For the example suppressed pistol 10 of FIG. 1, the associated suppressor 14 is shown in detail in FIGS. 10 and 11 and comprises a container 120 having an entrance orifice 122 and an exit orifice 124 aligned with one another along the firing axis 104. Means for attaching the suppressor 14 to the pistol 12 are positioned within the entrance orifice 122. In this example the attachment means comprises internal threads 126 that engage external threads 128 on the barrel 26. As indicated by the location of the threads 128 on the barrel 26 (see FIG. 2), container 120 is attached to barrel 26 between the muzzle 130 and the breech 22. Other attachment means are also feasible, for example, as disclosed in U.S. Pat. Nos. 8,162,100; 8,439,155; 8,950,546 and 8,714,301 and hereby incorporated by reference.

COLLECTED MATERIAL:
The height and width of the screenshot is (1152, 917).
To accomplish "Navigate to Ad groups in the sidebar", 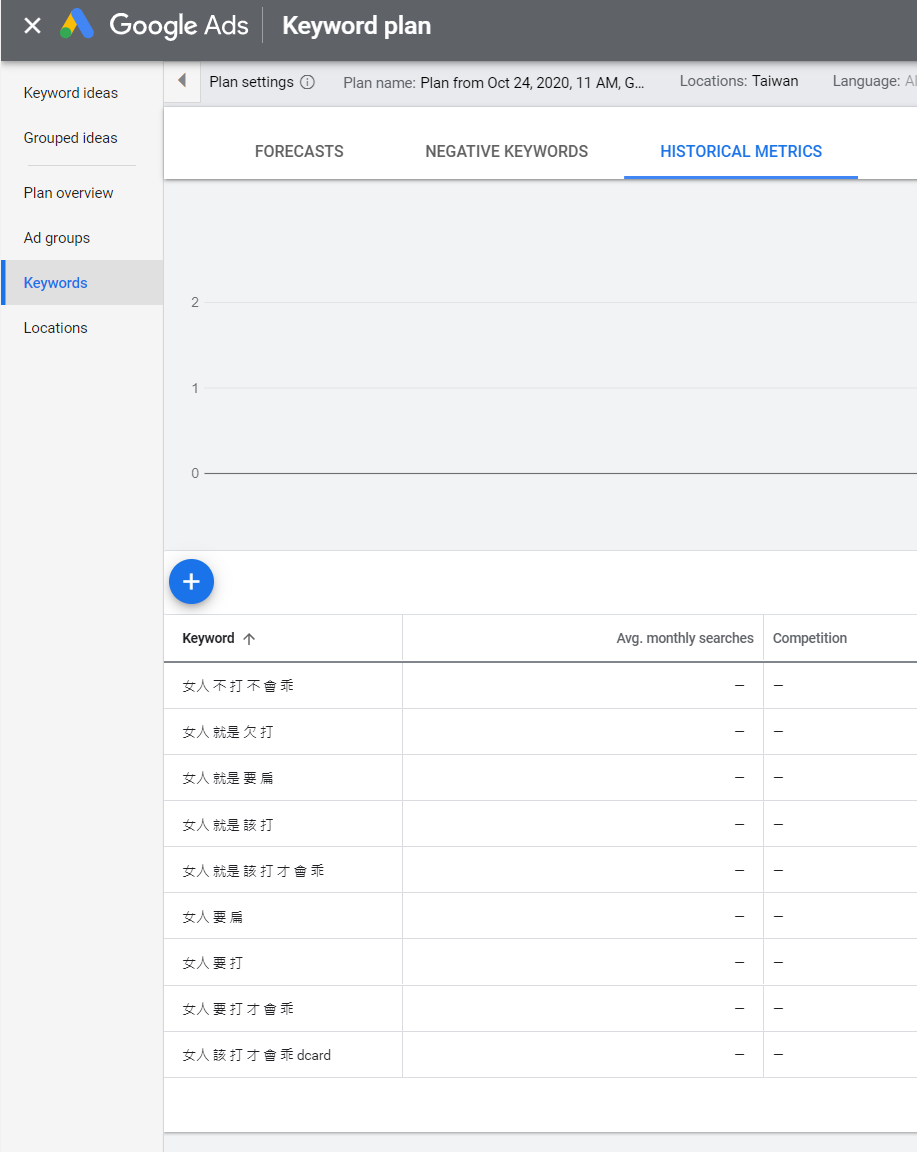I will [56, 238].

PROBLEM SET:
(a) Duplicate the part of the suppressor passage starting at "For the example" and ending at "incorporated by reference.".
(b) Pick up the suppressor passage after its last sentence and continue it.

EXPECTED RESULTS:
(a)
For the example suppressed pistol 10 of FIG. 1, the associated suppressor 14 is shown in detail in FIGS. 10 and 11 and comprises a container 120 having an entrance orifice 122 and an exit orifice 124 aligned with one another along the firing axis 104. Means for attaching the suppressor 14 to the pistol 12 are positioned within the entrance orifice 122. In this example the attachment means comprises internal threads 126 that engage external threads 128 on the barrel 26. As indicated by the location of the threads 128 on the barrel 26 (see FIG. 2), container 120 is attached to barrel 26 between the muzzle 130 and the breech 22. Other attachment means are also feasible, for example, as disclosed in U.S. Pat. Nos. 8,162,100; 8,439,155; 8,950,546 and 8,714,301 and hereby incorporated by reference.

(b)
As shown in FIGS. 11 and 12, the container comprises first and second oppositely disposed sidewalls 132 and 134 between which are a plurality of baffle chambers 136. As shown in FIG. 12, baffle chambers 136 include baffles 138. Three baffles are shown by way of example. At least one of the baffles 138 comprises a plate 140 oriented transversely to the firing axis 104 and the sidewalls 132 and 134. A truncated cone 142 projects from the plate 140 toward the entrance orifice 122. Cone 142 defines an opening 144 through the plate 140. The opening 144 is aligned with firing axis 104 and is also offset from the geometric center 146 of the plate 140. An expansion chamber 148 is also defined by the container 120, the expansion chamber being positioned between the entrance orifice 122 and the baffle chambers 136. When suppressor 14 is mounted on pistol 12 the barrel 26 extends into the expansion chamber 148.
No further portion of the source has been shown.